Kandungan ayat di atas menjelaskan pembagian harta pusaka terhadap ahli waris,
baik anak-lelaki, anak perempuan, satu, dan atau banyak, orang tua (bapak dan
ibu) jika ada anak atau tidak ada anak, jika ada saudara atau tidak ada dan
seterusnya. Ayat harta warisan ini bersifat umum, kemudian dikhususkan
(takhsîsh) dengan Hadis Nabi yang melarang mewarisi harta peninggalan para
Nabi, berlainan agama, dan pembunuh.
3. Taqyîd
al-Muthlaq
Hadis membatasi kemutlakan ayat-ayat
al-Qur’an. Artinya al-Qur’an keterangannya secara mutlak, kemudian ditakhshish
dengan Hadis yang khusus. Sebagian ulama menyebut bayân taqyîd. Misalnya firman
Allah dalam QS. Al-Mâidah : 38
Yang artinya “Pencuri lelaki dan pencuri perempuan,
maka potonglah tangan-tangan mereka…” Pemotongan tangan pencuri dalam ayat di
atas secara mutlak nama tangan tanpa dijelaskan batas tangan yang harus
dipotong apakah dari pundak, sikut, dan pergelangan tangan. Kata tangan mutlak
meliputi hasta dari bahu pundak, lengan, dan sampai telapak tangan. Kemudian
pembatasan itu baharu dijelaskan dengan Hadis ketika ada seorang pencuri
tertangkap dan didatangkan ke hadapan Nabi dan diputuskan hukuman dengan
pemotongan tangan, maka Nabi memerintahkan agar percuri tersebut dipotong pada
pergelangan tangan.
c.
Bayân Tasyrî`î
Hadis
menciptakan hukum syari`at (tasyri`) yang belum dijelaskan oleh al-Qur’an.
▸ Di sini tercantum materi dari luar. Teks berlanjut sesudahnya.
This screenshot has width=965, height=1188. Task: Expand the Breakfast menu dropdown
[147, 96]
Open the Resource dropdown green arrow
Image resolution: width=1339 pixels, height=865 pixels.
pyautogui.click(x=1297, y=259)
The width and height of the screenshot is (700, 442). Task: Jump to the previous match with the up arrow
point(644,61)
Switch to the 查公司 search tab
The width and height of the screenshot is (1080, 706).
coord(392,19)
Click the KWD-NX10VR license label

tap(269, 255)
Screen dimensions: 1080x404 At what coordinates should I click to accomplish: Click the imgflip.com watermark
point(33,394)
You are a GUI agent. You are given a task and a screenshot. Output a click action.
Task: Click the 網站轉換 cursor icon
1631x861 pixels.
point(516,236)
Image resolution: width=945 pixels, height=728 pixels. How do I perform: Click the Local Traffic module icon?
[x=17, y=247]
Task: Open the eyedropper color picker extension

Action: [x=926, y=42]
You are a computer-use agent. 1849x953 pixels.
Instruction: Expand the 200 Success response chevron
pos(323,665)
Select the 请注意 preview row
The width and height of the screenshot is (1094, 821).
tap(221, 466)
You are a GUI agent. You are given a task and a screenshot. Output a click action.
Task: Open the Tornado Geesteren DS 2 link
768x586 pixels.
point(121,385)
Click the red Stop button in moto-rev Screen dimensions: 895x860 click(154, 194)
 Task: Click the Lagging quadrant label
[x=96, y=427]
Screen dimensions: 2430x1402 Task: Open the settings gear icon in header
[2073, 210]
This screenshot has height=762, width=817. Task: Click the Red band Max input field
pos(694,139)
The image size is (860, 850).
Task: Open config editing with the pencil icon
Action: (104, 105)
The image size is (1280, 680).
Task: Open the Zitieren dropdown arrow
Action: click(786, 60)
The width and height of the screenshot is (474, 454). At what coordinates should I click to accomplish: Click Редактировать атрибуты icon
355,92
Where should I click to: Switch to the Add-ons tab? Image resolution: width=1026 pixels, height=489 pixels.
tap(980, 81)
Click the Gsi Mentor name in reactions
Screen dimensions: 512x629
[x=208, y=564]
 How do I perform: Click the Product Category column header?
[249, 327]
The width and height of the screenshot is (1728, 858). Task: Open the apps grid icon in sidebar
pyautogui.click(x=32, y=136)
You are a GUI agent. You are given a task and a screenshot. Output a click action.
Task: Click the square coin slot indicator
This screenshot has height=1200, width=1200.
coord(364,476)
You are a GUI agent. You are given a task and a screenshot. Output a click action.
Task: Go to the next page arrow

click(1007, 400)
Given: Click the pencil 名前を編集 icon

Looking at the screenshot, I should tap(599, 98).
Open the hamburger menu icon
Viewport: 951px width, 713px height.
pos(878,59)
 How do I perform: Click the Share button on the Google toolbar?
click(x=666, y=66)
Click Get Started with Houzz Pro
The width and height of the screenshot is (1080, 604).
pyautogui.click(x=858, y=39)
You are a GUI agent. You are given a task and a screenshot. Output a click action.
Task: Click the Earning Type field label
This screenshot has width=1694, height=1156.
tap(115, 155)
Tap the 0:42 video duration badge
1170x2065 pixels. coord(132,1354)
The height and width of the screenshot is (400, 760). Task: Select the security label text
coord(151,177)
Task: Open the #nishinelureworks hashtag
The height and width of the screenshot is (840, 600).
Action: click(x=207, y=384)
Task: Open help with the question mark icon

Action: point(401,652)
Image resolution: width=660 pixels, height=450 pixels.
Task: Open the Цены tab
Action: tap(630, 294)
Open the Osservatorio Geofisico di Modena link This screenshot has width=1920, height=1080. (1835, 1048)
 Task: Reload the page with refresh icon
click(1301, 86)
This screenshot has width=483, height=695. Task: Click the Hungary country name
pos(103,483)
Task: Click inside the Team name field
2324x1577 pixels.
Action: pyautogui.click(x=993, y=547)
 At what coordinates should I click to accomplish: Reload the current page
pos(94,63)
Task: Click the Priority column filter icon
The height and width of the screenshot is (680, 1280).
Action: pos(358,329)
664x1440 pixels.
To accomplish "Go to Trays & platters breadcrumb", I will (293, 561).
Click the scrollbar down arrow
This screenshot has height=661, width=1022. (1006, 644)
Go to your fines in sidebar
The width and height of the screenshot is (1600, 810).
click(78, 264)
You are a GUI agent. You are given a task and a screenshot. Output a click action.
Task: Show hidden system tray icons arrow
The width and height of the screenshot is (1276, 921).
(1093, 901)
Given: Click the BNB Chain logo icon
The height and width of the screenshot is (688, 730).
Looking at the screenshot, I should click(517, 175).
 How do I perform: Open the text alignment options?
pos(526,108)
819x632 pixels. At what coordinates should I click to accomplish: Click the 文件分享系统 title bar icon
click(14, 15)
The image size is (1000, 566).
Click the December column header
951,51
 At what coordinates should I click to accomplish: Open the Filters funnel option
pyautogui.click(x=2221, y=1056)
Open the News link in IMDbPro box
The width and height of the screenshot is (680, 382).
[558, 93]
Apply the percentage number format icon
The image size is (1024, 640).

Para
ulama berbeda pendapat tentang fungsi Sunah sebagai dalil pada sesuatu hal yang
tidak disebutkan dalam al-Qur’an. Mayoritas mereka berpendapat bahwa Sunah
berdiri sendiri sebagai dalil hukum dan yang lain berpendapat bahwa Sunah
menetapkan dalil yang terkandung atau tersirat secara implisit dalam teks
al-Qur’an.
Misalnya
keharaman makan daging keledai ternak, keharaman setiap binatang yang
bertelalai, dan keharaman menikahi seorang wanita bersama bibik dan paman
wanitanya. Hadis tasyri` diterima oleh para ulama karena kapasitas Hadis juga
sebagai wahyu dari Allah swt yang menyatu dengan al-Qur’an, hakekatnya ia juga
merupakan penjelasan secara implisit dalam al-Qur’an.
Jelasnya, hubungan antara
Hadis dan al-Qur’an sangat integral keduanya tidak dapat dipisahkan antara satu
dengan lainnya, karena keduanya berdasrkan wahyu yang datang dari Allah swt
kepada Nabi Muhammad saw untuk disampaikan kepada umatnya, hanya proses penyampaiannya
dan periwayatannya yang berbeda. Sunnah mempunyai peran yang utama yakni
menjelaskan al-Qur’an baik secara eksplisit atau implisit, sehingga tidak ada
istilah kontra antara satu dengan lain.